When the worst happened to Minneapolis, people rushed to help.
Not everyone stayed to help.
"When a crisis happens in America, we run to the rescue. Everybody runs to the rescue," said Will Wallace. "But then I had to say to myself, what's the aftermath? Who's going to keep it going?"
Wallace, director of youth programs at Emerge Community Development in north Minneapolis, stood in a room crowded with everything his neighbors might need to make it through the week. Cans of soup, bags of onions, stacks of cleaning products and diapers, warm clothes, school supplies.

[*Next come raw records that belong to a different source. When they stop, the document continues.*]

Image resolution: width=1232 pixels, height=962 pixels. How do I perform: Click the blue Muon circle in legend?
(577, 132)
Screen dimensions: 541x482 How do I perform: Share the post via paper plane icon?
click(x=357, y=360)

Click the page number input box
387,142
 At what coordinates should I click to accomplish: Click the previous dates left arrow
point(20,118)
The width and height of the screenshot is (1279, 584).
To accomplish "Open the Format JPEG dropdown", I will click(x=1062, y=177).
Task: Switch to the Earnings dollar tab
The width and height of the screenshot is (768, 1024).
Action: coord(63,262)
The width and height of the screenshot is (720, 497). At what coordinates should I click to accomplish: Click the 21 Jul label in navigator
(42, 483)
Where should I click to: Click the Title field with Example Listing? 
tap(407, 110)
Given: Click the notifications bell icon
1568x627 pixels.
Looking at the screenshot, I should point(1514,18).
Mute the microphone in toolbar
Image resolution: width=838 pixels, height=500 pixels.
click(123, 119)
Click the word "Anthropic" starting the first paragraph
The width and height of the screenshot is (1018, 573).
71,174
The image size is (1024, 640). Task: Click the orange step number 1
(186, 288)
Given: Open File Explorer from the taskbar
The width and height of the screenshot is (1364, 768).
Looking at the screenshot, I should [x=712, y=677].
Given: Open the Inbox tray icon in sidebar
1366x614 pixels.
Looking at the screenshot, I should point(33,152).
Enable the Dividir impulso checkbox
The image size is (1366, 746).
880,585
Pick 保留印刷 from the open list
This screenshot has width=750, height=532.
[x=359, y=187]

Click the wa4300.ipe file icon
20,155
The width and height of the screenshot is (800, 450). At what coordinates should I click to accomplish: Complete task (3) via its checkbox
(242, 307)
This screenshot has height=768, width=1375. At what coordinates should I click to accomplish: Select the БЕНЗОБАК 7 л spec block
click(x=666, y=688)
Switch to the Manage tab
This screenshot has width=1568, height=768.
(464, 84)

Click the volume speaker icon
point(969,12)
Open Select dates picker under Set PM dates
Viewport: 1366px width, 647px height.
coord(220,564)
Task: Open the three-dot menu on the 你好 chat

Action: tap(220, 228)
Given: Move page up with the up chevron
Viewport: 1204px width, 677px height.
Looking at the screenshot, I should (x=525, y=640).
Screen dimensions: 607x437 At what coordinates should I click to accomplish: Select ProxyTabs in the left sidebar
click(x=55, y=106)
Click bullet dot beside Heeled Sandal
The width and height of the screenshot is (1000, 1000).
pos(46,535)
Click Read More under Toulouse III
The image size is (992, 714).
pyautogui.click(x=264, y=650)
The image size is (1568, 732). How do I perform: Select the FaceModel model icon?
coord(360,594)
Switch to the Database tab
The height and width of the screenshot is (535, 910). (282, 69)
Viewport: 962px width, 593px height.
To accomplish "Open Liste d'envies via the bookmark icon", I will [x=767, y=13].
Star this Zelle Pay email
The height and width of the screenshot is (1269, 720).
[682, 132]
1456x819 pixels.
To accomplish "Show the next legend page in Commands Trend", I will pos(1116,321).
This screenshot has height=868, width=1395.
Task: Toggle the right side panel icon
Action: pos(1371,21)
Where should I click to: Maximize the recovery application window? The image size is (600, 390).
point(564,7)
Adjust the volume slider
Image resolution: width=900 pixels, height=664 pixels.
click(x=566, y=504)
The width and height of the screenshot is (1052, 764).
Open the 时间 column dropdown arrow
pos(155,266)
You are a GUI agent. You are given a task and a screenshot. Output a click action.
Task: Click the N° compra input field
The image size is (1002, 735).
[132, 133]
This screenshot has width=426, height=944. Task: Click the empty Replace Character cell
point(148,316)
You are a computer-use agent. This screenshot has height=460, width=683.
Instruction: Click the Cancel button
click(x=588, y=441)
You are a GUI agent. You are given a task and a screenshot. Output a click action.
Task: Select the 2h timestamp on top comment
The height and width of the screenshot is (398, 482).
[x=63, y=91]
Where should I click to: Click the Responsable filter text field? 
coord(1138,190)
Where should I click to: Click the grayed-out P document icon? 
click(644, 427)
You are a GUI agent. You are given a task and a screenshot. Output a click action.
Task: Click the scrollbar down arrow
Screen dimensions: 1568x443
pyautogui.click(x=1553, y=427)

These were the sort of donations that came flooding in over the summer, piling high at drop-off sites between the shattered grocery stores and burned-out gas stations along Broadway. Volunteers showed up with brooms to sweep broken glass off the sidewalks; people brought gift cards at struggling shops and donated to North Side nonprofits. But public attention shifted to the next crisis of 2020 and the one after that and the one after that.
The North Side needed someone needed to keep the work going. Will Wallace had the workforce.
"I played a big part in north Minneapolis gang violence, gun violence," said Markess Wilkins, 25, one of the young men in Wallace's North 4 program who's made helping the North Side his job.
"I feel like it's mandatory for me to give back to my community."